**WHAT TO DO**
Pictures are to be left out; every line from the one that holds "Collapse the right" to the end of the data is to be retyped exactly.

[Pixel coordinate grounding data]
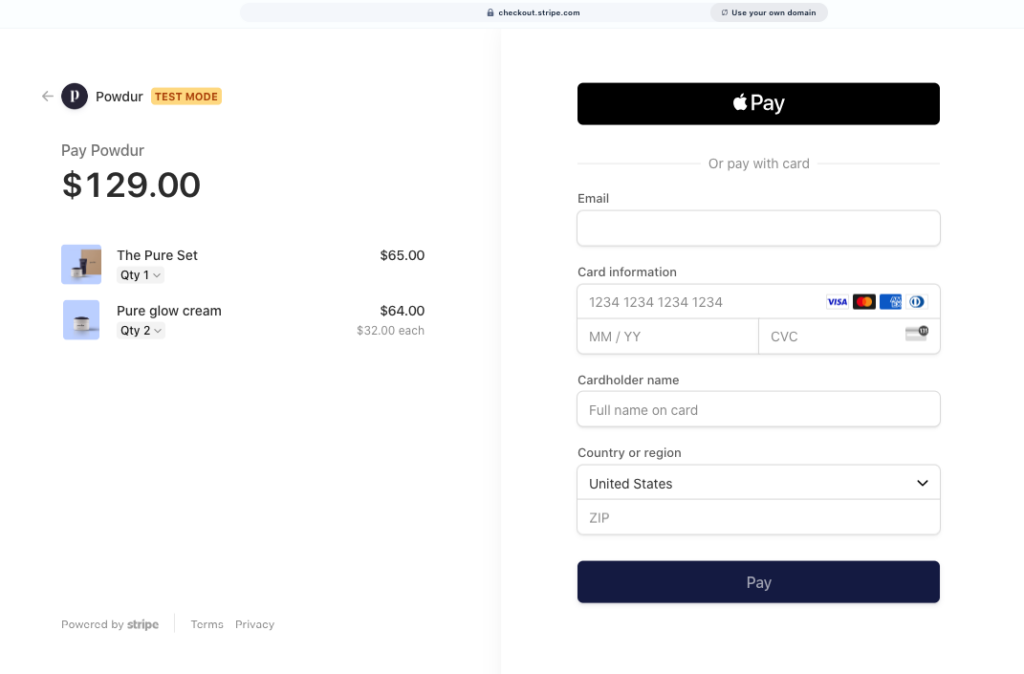The width and height of the screenshot is (1024, 674).
Task: Open The Pure Set quantity dropdown
Action: (141, 275)
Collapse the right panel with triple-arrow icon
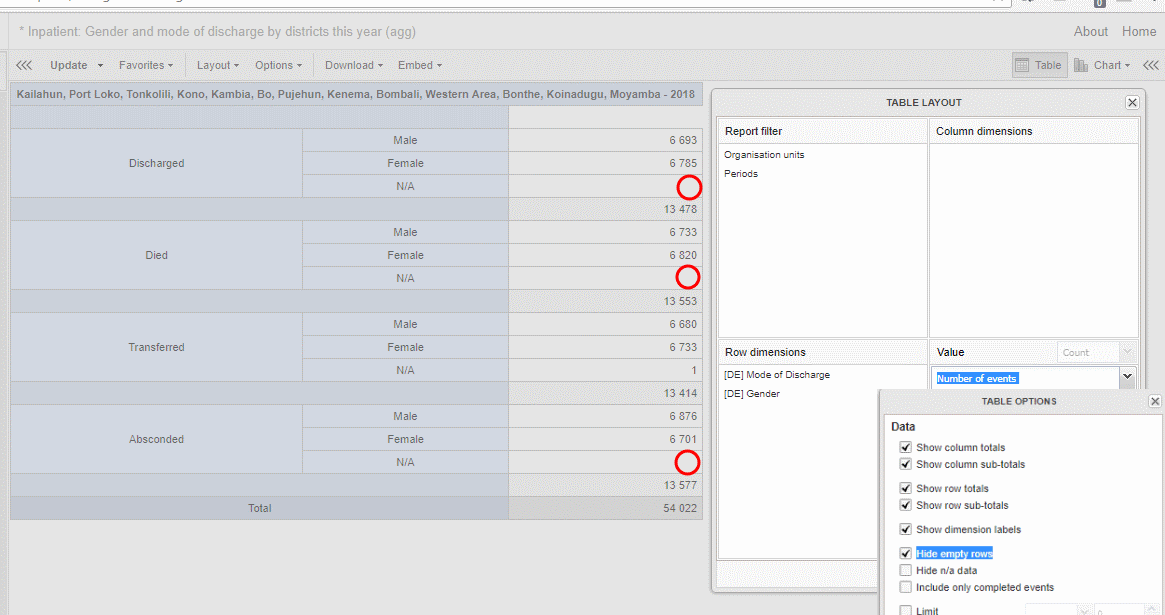Viewport: 1165px width, 615px height. click(1151, 65)
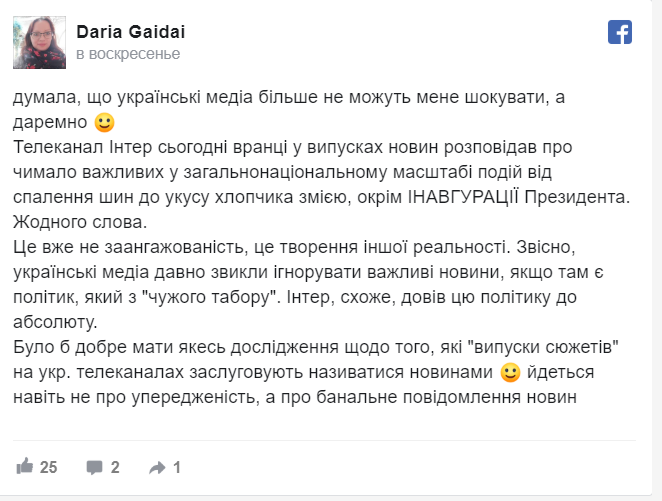Click the comment bubble icon
The width and height of the screenshot is (662, 501).
[95, 467]

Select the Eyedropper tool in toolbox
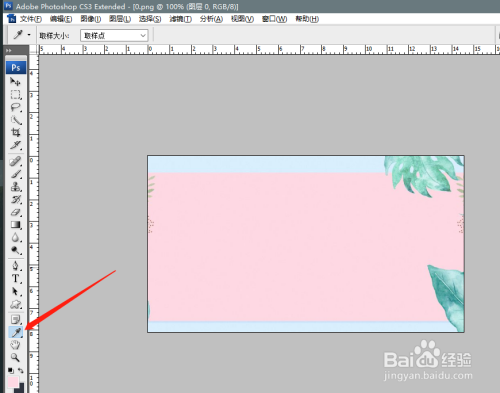15,332
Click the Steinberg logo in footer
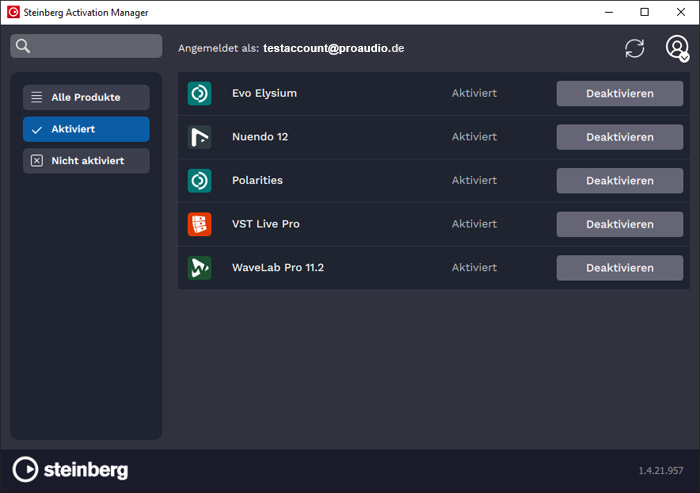This screenshot has height=493, width=700. click(70, 469)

**RESULT BELOW**
Collapse the right panel with triple-arrow icon
Viewport: 1165px width, 615px height. click(1151, 65)
Click the comment bubble icon
The width and height of the screenshot is (662, 501).
[95, 467]

Select the Eyedropper tool in toolbox
15,332
Click the Steinberg logo in footer
This screenshot has height=493, width=700. click(70, 469)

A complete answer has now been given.